■ TEXT PROVIDED ■
◆ ◆ ◆
Acacia humifusa is a species of flowering plant in the family Fabaceae and is endemic to northern Australia. It is an erect, spreading or prostrate shrub with fissured bark, asymmetrical obliquely egg-shaped to elliptic or almost round, leathery phyllodes, spikes of yellow flowers and linear, crusty pods.

==Description==
Acacia humifusa is an erect, spreading or prostrate shrub that typically grows up to 3 m high, 6 m wide and usually has fissured bark, the branchlets more or less terete and covered with light fawn to dark brown hairs. Its phyllodes are asymmetical, obliquely egg-shaped to elliptic or almost round, 40–80 mm long and 20–50 mm wide with a strongly curved upper edge and a more or less straight to slightly curved lower edge. There are usually three prominent curved veins and a prominent gland near the bae of the phyllodes. The flowers are borne in one or two spikes 10–30 mm long in axils on a peduncle usually up to 5 mm long. Flowering occurs from January to April or June to September, and the pods are linear, straight to slightly curved, 35–75 mm long and 3–5 mm wide, sometimes slightly constricted between, and raised over the seeds. The seeds are broadly oblong to narrowly oblong, 43–65 mm long and blackish brown.
◆ ◆ ◆
■ EXERCISE ■
Write the next part of the Acacia humifusa article, starting after its final sentence. The data that follows is separate material with no connection to the Acacia humifusa text.

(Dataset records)
◆ ◆ ◆
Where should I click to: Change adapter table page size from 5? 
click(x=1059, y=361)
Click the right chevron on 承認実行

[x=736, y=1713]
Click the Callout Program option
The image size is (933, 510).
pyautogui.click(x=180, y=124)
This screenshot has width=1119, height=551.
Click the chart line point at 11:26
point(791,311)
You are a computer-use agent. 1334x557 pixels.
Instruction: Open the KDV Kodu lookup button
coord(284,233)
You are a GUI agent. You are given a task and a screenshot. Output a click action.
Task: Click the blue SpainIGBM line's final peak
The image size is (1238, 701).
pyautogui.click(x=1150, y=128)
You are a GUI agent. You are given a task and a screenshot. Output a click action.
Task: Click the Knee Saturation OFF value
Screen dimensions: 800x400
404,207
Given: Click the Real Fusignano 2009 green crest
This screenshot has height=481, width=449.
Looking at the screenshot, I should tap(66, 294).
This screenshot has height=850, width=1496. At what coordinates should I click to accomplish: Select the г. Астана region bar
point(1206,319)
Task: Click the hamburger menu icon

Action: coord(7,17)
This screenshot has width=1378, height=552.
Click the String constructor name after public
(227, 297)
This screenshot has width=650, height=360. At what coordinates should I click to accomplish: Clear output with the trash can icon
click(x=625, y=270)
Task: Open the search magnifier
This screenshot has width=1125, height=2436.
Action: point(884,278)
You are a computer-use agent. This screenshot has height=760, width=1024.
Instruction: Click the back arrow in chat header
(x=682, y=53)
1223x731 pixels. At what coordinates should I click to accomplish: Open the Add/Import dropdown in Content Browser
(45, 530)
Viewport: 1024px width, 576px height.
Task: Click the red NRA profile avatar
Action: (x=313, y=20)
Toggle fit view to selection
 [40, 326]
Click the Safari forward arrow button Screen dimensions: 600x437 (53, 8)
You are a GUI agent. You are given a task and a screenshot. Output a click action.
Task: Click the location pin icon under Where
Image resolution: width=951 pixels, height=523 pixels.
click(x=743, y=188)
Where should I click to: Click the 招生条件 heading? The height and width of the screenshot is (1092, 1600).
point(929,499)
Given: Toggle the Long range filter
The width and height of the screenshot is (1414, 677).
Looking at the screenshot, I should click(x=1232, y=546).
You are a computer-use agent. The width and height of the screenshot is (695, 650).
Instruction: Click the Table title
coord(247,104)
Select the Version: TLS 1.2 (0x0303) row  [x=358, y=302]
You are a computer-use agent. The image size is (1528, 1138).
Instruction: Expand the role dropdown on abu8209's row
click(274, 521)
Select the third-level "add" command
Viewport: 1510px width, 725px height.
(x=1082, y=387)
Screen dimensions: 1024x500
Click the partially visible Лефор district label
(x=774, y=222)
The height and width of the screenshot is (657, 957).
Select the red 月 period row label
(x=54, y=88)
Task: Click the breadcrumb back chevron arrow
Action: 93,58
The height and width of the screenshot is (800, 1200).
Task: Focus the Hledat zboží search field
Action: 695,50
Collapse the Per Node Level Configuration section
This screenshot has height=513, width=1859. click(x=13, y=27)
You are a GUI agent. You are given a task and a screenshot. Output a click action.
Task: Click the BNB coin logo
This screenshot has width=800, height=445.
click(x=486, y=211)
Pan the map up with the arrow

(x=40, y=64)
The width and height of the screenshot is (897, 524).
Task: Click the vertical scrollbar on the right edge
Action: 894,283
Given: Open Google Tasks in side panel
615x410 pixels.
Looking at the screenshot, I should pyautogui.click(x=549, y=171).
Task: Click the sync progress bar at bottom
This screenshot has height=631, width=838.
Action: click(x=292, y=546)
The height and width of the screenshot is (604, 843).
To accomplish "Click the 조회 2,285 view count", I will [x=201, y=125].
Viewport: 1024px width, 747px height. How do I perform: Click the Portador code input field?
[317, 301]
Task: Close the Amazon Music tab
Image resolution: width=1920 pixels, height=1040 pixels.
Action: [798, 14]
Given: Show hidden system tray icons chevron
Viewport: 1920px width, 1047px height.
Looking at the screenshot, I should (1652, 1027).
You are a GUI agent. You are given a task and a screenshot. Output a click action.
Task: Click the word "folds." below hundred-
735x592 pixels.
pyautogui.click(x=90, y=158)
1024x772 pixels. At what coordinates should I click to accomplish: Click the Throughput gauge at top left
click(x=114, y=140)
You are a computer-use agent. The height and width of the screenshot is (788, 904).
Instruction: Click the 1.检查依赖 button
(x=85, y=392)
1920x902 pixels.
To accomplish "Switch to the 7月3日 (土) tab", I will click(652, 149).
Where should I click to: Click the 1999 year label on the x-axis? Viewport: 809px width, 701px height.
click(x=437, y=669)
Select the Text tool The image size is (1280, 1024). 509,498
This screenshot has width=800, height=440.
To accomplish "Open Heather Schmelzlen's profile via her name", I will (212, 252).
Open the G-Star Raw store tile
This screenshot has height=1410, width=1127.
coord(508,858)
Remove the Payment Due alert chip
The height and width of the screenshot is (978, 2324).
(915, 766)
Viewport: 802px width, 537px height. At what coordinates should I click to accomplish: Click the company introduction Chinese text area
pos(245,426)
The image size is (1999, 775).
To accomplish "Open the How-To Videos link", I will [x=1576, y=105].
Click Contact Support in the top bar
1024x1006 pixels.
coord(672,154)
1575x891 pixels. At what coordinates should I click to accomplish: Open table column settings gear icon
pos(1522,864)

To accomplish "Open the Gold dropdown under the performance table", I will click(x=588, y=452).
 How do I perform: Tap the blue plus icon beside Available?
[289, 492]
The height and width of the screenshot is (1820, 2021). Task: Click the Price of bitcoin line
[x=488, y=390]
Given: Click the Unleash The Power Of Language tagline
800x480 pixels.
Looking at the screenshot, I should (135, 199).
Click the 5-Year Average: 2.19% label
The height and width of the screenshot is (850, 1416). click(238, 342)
◆ ◆ ◆
■ OUTPUT OF THE EXERCISE ■
==Taxonomy==
Acacia humifusa was first formally described in 1842 by George Bentham in Hooker's London journal of Botany from an unpublished description by Allan Cunningham of specimens he collected near Cleveland Bay. The specific epithet (humifusa) means 'procumbent'.

==Distribution and habitat==
This species of wattle occurs in the north of Western Australia, the north of the Northern Territory and northern Queensland. It is found in the Kimberley region of Western Australia where it is often found on rocky hilltops and slopes growing in sandy soils over quartzite or sandstone bedrock. It is also found on islands in the Gulf of Carpentaria and through the top end of the Northern Territory as well as from around Cape York in the north down to Cape Cleveland, including many of the islands.